Zwei Tage dauert die Messe, die im letzten Jahr aus Kapazitätsgründen aus dem Konzerthaus in die Messehallen gezogen ist. Heute Mittag eröffnete Staatssekretär Volker Schebesta vom Ministerium für Kultus, Jugend und Sport die Jobstartbörse.

„Wir haben heute mehr gemeldete Ausbildungsplätze als Bewerber“, nannte Messechef Daniel Strowitzki die Gründe für die Notwendigkeit der Jobstartbörse. Junge Menschen hätten heute die Qual der Wahl und bräuchten deshalb jede mögliche Hilfe, um den richtigen Beruf wählen zu können. Betriebe hingegen suchten heute händeringend Auszubildende, um den Fortbestand der Firma sicher zu stellen. Da sei die Institution der Jobstartbörse die logische Konsequenz, so der Messechef.
Strowitzki konnte unter den Eröffnungsgästen nicht nur Staatssekretär Schebesta begrüßen, sondern unter anderen auch Handwerkskammerpräsident Johannes Ullrich, die stellvertretende IHK-Präsidentin Dr. Kirsten Moser, Handelsverband-Hauptgeschäftsführer Olaf Kather sowie den Chef der Arbeitsagentur Freiburg, Christian Ramm.
Strowitzki berichtete, dass erstmals auch 100 Schüler aus dem benachbarten Elsass die Messe besuchen, um die Berufe kennen zu lernen und die Ausbildungsmöglichkeiten zu sondieren.

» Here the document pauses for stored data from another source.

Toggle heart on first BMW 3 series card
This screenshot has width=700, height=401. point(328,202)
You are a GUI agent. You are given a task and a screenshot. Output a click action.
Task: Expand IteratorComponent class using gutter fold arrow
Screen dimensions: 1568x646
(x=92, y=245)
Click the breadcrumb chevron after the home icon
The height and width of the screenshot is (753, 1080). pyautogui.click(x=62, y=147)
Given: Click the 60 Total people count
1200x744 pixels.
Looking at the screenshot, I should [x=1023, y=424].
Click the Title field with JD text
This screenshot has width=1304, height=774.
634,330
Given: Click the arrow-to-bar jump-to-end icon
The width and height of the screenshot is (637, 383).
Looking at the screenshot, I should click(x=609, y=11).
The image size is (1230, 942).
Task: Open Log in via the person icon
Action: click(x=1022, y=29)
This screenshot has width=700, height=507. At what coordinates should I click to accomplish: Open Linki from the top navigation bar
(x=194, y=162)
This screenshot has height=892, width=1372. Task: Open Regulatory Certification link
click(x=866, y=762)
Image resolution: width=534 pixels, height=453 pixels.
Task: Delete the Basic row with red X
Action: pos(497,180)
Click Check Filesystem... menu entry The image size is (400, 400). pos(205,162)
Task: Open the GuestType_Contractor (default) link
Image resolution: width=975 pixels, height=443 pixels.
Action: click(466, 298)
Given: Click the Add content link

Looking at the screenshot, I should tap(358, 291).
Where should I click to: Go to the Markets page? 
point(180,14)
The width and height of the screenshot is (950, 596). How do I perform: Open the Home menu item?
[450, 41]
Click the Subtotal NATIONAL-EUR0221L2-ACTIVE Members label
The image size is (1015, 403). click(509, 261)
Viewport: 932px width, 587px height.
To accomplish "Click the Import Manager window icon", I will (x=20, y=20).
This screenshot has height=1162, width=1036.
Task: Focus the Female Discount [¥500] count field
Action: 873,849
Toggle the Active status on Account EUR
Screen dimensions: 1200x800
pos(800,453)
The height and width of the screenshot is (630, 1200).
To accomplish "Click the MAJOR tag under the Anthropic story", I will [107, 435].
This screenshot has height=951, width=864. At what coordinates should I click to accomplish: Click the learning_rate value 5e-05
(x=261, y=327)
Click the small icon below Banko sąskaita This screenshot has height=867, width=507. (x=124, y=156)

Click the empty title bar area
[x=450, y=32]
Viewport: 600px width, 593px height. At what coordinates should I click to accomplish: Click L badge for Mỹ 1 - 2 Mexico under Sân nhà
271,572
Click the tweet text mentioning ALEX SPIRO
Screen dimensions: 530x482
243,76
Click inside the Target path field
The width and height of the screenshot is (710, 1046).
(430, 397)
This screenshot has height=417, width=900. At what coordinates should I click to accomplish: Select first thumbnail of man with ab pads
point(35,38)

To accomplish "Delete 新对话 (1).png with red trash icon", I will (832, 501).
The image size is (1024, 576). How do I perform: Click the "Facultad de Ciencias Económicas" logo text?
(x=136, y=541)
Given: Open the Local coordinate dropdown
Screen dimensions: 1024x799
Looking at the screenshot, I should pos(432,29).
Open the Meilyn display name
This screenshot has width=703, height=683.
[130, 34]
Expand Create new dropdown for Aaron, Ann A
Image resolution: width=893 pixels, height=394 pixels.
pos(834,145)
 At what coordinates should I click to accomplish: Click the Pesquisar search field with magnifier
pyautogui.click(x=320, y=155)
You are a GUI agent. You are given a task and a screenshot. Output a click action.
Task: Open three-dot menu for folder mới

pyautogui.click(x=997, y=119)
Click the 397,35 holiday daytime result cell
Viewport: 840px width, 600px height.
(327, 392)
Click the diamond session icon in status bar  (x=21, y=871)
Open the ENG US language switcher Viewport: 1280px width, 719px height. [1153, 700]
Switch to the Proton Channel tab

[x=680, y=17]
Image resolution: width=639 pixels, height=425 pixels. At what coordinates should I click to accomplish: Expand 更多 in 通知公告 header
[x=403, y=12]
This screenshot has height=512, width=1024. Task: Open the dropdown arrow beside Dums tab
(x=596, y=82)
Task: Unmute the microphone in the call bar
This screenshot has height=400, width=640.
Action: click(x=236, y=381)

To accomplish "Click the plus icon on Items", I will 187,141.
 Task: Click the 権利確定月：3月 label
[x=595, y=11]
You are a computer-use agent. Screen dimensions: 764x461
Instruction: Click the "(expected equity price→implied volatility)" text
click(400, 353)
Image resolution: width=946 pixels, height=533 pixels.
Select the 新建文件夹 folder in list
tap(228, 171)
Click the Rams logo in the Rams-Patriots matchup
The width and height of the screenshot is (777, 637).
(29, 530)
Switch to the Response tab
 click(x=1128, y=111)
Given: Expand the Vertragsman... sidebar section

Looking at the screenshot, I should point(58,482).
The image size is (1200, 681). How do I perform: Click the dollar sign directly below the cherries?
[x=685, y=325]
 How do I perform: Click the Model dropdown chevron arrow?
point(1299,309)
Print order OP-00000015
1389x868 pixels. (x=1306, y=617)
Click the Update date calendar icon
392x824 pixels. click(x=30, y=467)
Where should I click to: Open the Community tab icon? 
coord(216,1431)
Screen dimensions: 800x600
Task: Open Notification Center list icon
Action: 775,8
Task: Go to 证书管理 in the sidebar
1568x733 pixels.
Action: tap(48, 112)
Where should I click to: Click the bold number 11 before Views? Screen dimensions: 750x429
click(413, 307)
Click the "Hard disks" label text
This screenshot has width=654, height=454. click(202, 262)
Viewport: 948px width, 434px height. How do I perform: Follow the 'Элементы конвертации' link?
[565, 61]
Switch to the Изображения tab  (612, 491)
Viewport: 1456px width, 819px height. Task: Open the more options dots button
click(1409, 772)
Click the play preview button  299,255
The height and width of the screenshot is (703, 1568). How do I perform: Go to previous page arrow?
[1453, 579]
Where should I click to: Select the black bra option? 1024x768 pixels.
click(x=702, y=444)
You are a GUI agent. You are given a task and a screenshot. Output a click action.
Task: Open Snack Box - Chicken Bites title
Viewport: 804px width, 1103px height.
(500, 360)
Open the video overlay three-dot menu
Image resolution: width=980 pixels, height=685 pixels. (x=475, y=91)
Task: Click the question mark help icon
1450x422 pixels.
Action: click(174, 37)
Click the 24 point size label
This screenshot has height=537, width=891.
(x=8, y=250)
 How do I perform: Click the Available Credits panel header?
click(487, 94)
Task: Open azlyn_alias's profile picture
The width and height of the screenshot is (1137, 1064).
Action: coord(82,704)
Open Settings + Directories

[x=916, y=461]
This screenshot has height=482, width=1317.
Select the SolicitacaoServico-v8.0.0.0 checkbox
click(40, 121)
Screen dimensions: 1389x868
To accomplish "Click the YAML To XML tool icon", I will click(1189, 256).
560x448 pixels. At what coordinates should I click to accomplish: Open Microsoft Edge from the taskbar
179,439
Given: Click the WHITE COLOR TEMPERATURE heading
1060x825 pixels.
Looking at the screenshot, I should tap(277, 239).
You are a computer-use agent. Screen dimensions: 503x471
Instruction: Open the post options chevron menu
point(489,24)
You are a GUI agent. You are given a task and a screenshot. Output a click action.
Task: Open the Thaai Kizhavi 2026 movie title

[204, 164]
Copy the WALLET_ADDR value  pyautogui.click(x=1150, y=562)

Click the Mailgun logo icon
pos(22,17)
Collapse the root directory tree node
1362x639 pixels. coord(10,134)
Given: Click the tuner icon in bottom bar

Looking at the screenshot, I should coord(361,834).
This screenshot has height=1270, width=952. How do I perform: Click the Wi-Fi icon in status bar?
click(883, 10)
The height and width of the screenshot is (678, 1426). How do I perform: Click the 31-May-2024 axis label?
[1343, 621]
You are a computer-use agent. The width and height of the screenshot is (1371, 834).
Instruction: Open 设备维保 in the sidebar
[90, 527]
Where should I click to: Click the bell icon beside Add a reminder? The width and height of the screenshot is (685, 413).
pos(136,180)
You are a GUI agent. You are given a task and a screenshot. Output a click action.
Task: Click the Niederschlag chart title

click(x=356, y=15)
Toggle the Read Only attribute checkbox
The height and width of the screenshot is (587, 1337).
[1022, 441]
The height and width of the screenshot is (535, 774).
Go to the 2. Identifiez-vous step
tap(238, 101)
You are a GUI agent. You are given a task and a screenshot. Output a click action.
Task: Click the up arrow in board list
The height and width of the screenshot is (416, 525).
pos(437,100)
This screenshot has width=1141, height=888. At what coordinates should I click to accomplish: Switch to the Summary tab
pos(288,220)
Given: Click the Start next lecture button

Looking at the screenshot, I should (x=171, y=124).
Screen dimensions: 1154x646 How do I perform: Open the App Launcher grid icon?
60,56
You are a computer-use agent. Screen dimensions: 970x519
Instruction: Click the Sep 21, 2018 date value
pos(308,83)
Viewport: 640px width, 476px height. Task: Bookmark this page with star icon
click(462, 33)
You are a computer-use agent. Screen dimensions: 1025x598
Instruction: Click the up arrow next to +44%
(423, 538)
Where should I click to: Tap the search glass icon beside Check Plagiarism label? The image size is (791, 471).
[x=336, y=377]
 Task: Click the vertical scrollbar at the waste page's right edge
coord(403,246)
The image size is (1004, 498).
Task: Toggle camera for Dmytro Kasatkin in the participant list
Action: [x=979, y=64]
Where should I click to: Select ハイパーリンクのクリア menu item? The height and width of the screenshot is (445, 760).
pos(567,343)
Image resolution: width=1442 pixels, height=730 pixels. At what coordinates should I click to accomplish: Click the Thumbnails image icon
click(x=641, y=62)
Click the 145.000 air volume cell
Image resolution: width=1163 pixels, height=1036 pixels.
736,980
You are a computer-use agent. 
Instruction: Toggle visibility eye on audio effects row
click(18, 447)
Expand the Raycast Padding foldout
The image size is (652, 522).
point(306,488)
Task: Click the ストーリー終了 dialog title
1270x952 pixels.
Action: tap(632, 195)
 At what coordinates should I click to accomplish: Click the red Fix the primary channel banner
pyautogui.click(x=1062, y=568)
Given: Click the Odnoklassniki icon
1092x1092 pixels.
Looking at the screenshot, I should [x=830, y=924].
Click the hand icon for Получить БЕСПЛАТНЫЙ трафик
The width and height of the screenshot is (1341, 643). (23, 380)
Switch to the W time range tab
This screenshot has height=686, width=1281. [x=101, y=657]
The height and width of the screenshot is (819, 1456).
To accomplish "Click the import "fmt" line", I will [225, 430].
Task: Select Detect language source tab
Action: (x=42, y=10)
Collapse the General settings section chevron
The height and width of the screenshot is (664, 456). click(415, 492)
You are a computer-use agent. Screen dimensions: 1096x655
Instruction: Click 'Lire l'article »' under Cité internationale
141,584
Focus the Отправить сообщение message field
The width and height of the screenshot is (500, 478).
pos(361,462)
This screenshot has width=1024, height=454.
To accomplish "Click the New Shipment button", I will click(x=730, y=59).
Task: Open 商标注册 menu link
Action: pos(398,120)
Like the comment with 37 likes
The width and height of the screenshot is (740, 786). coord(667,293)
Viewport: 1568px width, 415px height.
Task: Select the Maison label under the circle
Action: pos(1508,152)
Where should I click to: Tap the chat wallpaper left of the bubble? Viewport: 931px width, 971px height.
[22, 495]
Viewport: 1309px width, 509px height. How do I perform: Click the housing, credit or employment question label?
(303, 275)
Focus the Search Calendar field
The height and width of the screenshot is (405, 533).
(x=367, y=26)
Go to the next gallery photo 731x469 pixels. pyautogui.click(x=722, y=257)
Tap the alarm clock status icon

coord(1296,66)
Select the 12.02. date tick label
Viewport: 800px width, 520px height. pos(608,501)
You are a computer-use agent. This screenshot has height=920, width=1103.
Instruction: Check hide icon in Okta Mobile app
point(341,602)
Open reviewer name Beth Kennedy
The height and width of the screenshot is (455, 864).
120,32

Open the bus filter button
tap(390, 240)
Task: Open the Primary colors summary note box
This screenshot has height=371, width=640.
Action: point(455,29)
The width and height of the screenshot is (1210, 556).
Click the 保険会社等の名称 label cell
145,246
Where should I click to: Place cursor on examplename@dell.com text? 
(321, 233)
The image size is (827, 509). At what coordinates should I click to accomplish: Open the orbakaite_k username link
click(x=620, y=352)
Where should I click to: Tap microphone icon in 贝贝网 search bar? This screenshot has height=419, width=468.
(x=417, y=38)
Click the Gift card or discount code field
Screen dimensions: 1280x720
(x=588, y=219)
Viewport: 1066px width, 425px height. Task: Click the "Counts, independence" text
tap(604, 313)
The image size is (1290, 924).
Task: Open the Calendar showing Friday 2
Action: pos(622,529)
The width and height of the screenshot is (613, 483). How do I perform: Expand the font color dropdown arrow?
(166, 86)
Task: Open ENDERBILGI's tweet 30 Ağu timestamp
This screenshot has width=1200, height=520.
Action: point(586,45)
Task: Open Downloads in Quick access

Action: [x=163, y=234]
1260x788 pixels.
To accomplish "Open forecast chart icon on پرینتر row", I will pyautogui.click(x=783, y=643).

Staatssekretär Volker Schebesta richtete die Grüße von Ministerin Dr. Susanne Eisenmann aus und ging auf die Idee ein, Berufe zum Anfassen zu präsentieren. Dabei könnten die jungen Leute heutzutage die Berufsbilder wesentlich besser kennen lernen und ihre Neigungen mit den Berufen abgleichen.
"Wir müssen Kinder und Jugendliche heute früh auf die berufliche Zukunft vorbereiten“, so Schebesta. Man müsse Schule und Wirtschaft viel früher zusammenbringen, um hier Erfolge zu erzielen.
„Die Stärkung der Berufsorientiereng in der Schule treiben wir voran“, kündigt der Staatssekretär an. Es solle zukünftig in jeder Schule ein Berufsorientierungstag stattfinden und man hoffe, die Wirtschaft beteilige sich daran.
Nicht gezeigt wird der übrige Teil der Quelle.